Where it gets tricky is when you move out of the global you and into the more personal you. Health or financial crises. Relationship woes. Struggles with depression or illness. There are bloggers and personalities that have helped a large number of people by sharing their own battle with these things, and I’ve definitely noticed that posts on these subjects frequently get more comments than any other, but you’re entering a grey zone here. You don’t want to be known as ‘that writer with that problem’. J.K. Rowling can say that the Dementors are her metaphor for depression, and admit she’s struggled with it, but that’s not the same as writing posts about your struggle all the time. Believe me, I know how hard this one is. In part because that whole commenting thing is bloody addictive. That is the real reason we walk around with our eyes glued to our phones. I bet every time a comment on something we’ve posted lands in our inbox, the cocaine/whiskey/sex center lights up in our brains. It’s why we do it. It’s why we post things we know in our hearts we probably shouldn’t, especially if we want to be taken seriously as a writer.
Sometimes it’s hard not to post about things that make us angry. The state of politics in the US at the moment makes me froth with rage on a good day. I’m doing my best not to add fuel to the fire, but sometimes we should be outraged and we should speak our minds. Some of the most powerful, best essays I’ve ever read were born out of this kind of reaction. But again, you don’t want to be known as that writer who’s always going off about politics—unless, of course, that’s what you write!

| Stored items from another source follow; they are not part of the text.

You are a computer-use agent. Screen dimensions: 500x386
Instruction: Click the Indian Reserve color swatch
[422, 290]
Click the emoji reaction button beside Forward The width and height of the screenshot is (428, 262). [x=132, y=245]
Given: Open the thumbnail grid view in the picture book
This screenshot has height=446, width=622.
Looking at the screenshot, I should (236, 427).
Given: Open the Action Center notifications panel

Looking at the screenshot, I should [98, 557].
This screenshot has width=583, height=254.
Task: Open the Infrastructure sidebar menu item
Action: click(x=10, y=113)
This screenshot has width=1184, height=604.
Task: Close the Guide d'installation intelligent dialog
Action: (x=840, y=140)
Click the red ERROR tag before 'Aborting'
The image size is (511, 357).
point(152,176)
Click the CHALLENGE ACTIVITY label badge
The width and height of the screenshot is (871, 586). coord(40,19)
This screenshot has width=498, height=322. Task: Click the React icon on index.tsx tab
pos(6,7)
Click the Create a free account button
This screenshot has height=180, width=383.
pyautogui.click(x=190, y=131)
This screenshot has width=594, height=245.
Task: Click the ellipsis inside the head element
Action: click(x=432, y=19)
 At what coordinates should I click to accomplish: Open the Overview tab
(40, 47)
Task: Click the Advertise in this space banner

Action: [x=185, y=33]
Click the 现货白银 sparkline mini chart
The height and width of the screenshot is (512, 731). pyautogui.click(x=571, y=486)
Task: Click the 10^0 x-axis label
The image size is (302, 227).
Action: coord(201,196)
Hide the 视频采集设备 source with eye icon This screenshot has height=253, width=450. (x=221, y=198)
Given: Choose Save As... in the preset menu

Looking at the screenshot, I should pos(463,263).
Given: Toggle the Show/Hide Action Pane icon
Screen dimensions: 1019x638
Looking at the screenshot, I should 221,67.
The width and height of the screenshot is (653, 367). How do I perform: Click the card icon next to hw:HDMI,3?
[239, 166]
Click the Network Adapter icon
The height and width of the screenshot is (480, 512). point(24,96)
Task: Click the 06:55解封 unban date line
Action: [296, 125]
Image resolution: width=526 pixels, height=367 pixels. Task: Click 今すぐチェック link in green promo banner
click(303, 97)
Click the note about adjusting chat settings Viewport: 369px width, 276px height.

There are levels of ‘being yourself’, you know. We practice this all the time with the people in our lives. There are things we choose not to share with our parents versus our friends. There are thoughts and opinions we might sit tight on when talking with our bosses or our pastor versus our neighbor or our siblings. The problem comes when we post something online, we aren’t sure who might be in that audience at any given time. I tend to share too much because I believe in authenticity. But when it comes to your brand as a writer, you have to remember what you want to be remembered for before you click ‘send’."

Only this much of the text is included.